[WORK ITEM]:
Check which lines in the records hold "computer" and report how many there are, with no other text.

[DATA RECORDS]:
------------

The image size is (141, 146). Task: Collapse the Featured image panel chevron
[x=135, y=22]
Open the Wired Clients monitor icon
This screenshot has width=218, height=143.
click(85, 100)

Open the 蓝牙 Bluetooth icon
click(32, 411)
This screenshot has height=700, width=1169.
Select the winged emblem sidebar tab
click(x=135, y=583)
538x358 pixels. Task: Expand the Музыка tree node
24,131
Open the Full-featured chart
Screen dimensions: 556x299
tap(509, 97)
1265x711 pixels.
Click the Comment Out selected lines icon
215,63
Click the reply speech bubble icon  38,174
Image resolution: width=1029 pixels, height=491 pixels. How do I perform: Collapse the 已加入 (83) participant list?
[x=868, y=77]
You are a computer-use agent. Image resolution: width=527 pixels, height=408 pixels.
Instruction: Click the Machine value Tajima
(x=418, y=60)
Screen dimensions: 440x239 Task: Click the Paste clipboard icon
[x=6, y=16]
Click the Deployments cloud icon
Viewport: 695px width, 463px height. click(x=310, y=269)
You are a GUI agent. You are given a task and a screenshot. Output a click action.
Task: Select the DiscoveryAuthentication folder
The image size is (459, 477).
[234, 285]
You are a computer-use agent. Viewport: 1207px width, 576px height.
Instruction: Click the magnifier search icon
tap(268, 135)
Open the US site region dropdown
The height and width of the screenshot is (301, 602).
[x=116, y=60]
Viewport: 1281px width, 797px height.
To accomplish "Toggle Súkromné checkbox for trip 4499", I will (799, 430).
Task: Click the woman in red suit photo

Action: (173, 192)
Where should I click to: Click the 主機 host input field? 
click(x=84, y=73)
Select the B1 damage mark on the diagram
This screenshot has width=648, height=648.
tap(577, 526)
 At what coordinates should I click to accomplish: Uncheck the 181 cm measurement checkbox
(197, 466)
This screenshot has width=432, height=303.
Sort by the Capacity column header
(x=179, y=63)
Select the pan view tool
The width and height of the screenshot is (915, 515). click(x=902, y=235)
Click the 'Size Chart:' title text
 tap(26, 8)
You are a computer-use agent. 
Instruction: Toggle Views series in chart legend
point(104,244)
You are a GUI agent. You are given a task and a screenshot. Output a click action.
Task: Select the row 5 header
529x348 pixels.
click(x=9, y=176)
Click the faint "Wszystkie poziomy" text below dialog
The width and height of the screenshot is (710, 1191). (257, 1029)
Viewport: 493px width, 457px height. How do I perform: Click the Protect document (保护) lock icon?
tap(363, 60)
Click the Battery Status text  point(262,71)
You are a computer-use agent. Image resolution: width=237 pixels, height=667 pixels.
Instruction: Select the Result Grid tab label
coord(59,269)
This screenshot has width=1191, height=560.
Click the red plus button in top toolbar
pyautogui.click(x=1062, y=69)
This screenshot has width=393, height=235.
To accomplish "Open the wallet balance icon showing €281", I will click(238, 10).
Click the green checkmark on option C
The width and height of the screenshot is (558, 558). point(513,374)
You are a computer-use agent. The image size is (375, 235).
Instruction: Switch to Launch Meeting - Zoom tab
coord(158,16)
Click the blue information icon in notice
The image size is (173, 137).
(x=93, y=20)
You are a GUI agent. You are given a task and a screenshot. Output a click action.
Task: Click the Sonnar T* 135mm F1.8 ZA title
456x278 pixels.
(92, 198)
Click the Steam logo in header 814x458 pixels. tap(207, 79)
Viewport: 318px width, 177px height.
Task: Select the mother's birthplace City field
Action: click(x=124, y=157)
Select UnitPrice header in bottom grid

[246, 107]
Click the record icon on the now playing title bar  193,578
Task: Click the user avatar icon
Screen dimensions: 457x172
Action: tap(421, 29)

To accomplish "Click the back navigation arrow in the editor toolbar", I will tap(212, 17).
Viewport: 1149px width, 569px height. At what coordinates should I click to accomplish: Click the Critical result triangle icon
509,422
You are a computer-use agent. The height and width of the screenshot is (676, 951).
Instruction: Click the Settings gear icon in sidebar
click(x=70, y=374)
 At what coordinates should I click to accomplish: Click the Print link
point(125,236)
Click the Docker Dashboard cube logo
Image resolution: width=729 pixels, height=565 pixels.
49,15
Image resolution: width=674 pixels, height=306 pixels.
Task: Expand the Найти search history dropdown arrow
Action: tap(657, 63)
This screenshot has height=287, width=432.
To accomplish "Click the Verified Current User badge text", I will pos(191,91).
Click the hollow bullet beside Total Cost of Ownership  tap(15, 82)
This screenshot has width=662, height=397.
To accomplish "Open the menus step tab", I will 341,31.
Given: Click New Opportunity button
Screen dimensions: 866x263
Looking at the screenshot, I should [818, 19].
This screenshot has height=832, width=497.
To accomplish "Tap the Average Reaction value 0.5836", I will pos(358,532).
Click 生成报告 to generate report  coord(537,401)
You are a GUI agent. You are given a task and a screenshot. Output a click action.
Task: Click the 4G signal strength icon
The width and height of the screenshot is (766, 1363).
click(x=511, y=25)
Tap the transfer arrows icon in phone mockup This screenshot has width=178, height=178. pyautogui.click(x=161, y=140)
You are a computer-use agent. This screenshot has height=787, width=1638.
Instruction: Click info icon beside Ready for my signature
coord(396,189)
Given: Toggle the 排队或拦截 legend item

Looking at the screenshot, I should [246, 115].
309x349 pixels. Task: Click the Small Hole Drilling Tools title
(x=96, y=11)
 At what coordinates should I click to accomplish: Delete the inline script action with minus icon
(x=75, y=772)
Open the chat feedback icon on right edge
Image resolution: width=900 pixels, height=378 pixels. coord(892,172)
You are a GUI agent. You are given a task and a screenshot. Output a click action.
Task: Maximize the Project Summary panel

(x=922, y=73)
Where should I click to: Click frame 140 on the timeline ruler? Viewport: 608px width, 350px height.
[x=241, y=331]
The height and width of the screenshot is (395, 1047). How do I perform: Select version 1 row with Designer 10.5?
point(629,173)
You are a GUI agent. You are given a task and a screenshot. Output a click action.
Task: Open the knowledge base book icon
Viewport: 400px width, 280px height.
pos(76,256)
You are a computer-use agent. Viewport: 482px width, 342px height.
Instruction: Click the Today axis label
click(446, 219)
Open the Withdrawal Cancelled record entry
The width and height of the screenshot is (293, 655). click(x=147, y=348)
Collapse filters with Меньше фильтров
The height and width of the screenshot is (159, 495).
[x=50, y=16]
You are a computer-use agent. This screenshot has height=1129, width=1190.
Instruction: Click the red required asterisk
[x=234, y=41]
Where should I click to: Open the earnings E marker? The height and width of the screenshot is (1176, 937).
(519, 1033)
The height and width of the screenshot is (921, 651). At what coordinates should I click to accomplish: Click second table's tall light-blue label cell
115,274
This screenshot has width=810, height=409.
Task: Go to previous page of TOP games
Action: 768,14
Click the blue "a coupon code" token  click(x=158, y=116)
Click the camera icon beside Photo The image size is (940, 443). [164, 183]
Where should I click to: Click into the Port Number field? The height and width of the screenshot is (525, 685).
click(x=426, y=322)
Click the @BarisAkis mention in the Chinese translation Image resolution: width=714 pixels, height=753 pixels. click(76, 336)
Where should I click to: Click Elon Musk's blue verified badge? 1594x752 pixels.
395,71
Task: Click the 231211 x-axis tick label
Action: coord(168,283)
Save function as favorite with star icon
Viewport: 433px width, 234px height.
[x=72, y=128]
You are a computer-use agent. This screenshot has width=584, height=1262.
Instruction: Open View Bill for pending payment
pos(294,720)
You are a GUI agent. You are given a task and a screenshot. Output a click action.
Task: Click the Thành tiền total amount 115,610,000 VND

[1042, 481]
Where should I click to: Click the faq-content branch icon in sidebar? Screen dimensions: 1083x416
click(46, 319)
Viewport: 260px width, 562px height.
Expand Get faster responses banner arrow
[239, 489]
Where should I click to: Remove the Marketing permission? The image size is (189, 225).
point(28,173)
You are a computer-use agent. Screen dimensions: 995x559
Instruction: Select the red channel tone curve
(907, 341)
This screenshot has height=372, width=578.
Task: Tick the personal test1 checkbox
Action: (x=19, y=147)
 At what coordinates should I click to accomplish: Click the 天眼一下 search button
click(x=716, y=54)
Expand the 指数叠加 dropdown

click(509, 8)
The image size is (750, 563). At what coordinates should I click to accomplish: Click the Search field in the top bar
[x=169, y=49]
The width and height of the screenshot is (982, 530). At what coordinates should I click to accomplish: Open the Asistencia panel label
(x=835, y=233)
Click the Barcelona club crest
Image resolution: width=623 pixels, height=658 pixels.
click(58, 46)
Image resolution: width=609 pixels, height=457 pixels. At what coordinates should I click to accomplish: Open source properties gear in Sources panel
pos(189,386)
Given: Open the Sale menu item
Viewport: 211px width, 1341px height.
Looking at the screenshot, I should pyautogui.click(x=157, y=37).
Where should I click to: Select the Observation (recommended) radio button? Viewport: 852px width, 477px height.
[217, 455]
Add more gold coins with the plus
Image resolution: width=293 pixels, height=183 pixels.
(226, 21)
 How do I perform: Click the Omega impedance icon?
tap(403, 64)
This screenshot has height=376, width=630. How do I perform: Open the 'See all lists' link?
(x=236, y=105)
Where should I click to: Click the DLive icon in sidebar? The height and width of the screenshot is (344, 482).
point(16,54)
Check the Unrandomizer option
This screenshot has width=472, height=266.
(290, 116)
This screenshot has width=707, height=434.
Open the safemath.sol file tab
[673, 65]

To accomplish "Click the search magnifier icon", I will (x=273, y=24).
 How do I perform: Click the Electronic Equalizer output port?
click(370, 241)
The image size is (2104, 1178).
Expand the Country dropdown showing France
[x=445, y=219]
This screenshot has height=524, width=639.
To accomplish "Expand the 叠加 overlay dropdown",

------------

[WRITTEN ANSWER]:
11